Gordon Weil has been making stuff up for decades, and those of us who have been victimized by it typically just let it go. But not this time.

In his Nov. 16 column “Ranked Choice Voting Must Not Encourage Spoilers,” Weil wrote that “[A] classic spoiler was Eliot Cutler in the 2014 Maine governor’s race, who reneged on his promise to drop out if he trailed.”

Wrong. Again.

First of all, I never promised to drop out if I trailed. What I did do was ask voters to wait until two weeks or so before the election and then to decide whether they thought that I could win. If they didn’t think I could win, I said that they should vote for someone else. I said that I couldn’t in good conscience support either of my opponents and therefore would not drop out. As it turned out, my support collapsed after Senator King unendorsed me, and many of my supporters did vote for other candidates, leaving me with about 8 percent of the votes.
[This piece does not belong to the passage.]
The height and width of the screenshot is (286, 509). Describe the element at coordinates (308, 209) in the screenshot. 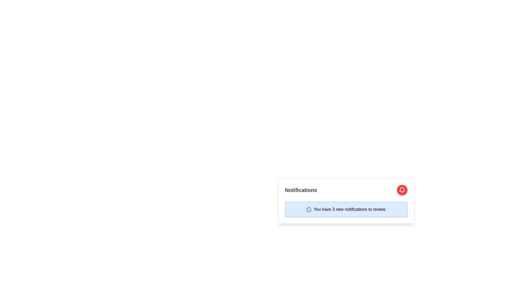

I see `the information notification icon located to the left of the text 'You have 3 new notifications to review.' within a blue background box` at that location.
Second, the NBC exit poll that year indicated that if I had not been on the ballot, Governor LePage’s margin of victory over Representative Michaud would have been even greater than it was. So I clearly did not “spoil” Mr. Michaud’s chances of winning. As I had suggested to him before he decided to run, he couldn’t win whether or not I was on the ballot as an independent candidate.
And finally, for the record, I have been urging Maine to adopt a ranked choice voting system for many years and was one of the leaders in the effort to get it adopted. I am proud that we have it . . . and only wish we’d had it in 2010 or 2014!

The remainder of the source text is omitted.